Is that sustainable? For how long? And more importantly, if spent the wrong way, like in the example of small business loans above, the negative economic impact will extend for years beyond the end of the actual health emergency.
Option 2:
Make the accrual of debt go away. Make the expenses that both businesses and individuals face to just exist go away. Make all of it go away until this health crisis is over. That provides 3 massive benefits to every individual and business, and to the American economy as a whole:
- If you eliminate the fixed costs of merely existing, you eliminate the need for income, and it greatly reduces the urge for people and businesses to try to keep scratching for what they can earn, and allows everyone to do what is best for stopping this pandemic sooner rather than later…stay home.
- If you eliminate the accrual of debt, you preserve businesses and people to come out of this on the other side and actually have their jobs to return to and their lives to return to in nearly every instance.
- If you focus on deferring and eliminating expenses, and the accrual of debt, you cost the taxpayers trillions of dollars less in aid, and the vast majority of aid is provided in the form of loans to entities that actually do have the near guaranteed ability to pay it back over time.

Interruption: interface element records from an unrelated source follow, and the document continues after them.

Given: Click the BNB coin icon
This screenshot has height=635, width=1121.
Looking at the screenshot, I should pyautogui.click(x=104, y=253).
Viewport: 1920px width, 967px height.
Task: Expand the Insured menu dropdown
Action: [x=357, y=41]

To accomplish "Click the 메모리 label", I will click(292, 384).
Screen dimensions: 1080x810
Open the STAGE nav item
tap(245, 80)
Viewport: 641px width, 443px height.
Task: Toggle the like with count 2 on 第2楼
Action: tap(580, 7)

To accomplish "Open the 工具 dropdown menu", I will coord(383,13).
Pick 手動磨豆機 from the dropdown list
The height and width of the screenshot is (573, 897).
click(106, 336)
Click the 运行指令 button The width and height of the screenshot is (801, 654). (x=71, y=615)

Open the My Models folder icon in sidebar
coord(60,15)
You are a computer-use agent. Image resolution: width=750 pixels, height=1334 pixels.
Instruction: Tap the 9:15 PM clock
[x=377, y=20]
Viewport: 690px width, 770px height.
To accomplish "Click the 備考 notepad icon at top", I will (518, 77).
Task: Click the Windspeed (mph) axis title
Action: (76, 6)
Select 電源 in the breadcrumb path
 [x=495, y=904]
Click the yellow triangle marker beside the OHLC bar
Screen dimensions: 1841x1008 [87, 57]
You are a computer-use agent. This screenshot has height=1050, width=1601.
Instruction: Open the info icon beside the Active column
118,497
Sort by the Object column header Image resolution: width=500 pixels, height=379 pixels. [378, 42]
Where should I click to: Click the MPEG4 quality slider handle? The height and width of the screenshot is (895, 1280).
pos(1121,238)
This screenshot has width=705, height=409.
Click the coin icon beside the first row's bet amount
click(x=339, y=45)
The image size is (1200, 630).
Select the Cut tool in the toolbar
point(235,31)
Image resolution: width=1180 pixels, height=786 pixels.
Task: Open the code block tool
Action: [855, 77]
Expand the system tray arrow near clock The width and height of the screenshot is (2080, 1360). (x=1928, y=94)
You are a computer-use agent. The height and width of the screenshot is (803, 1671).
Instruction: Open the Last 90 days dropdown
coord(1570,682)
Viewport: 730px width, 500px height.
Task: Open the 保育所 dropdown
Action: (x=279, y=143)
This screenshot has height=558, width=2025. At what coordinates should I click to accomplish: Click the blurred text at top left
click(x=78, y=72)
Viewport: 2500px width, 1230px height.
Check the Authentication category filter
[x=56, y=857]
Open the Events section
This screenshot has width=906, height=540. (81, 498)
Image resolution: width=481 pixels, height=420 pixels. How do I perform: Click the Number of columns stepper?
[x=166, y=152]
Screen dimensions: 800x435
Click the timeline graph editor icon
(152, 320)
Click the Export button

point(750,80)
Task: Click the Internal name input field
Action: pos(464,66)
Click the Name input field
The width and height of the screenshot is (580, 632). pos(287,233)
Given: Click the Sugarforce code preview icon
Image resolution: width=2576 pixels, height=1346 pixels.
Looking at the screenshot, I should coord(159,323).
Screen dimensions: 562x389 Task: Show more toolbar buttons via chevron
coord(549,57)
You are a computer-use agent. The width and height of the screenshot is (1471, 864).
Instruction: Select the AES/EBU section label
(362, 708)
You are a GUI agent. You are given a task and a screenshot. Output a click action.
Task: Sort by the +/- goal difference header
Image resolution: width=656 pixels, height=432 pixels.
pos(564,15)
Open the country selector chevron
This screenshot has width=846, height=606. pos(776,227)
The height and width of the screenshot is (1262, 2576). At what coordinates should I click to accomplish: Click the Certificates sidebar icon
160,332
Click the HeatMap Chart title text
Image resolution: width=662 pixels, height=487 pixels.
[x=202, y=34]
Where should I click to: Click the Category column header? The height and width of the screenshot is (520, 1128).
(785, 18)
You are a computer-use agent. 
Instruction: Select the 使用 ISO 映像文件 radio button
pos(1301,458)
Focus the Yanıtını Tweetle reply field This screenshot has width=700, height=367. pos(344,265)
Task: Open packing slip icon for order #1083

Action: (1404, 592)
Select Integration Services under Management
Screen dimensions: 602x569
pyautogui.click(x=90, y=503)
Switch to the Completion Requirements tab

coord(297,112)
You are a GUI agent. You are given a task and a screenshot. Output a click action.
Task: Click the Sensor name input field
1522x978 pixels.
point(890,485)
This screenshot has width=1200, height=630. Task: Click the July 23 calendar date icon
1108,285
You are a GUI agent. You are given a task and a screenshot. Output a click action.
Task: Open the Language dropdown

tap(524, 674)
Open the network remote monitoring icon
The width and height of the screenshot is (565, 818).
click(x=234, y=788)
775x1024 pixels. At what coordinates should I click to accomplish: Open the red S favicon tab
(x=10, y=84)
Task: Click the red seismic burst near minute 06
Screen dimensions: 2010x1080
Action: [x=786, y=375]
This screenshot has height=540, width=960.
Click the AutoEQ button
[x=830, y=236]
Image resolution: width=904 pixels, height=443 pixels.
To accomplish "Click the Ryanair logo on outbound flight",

At the same time, everyone will still ultimately pay what is they owe, but it will be paid in a way that they can afford it (and that should appeal to both fiscal conservatives that cannot stand the idea of anyone getting something for free and the most far left liberal who is accused of wanting everything for free, but will settle for reasonable and affordable.
Real Life Example:
If you want a small, real life example of this in action, I received an email yesterday from Ally Bank. They have already taken in upon themselves to extend a similar offer to their customers. They have offered to defer any mortgage payments or car payments on any loans they are carrying for 120 days, with no penalty, no negative credit reporting, and no large lump sum due at the end of 120 days. They will be allowing interest on these loans to continue to accrue for the 120 days, but the payments that are missed will just be added onto the end of the loan.
My point with this example is that even if you don’t believe me and my theory, hopefully you will believe a multi-billion dollar financial institution effectively taking the same approach. The only thing we need is for it to be applied universally, and THAT is the job of the Federal government.
We desperately need a leader to not say “I think the economy will be great once all of this is over” and take actual steps to make sure that is true. None of us can do that on our own, but a true leader in Washington can.
Then we can all just worry about food and toilet paper, and of course saying thank you to all the essential workers and businesses out there that are not only continuing to do their jobs, but often doing so in the face of great personal risk, personal sacrifice, and doing more than ever before.
Let’s get it together Washington! It’s really not that complicated.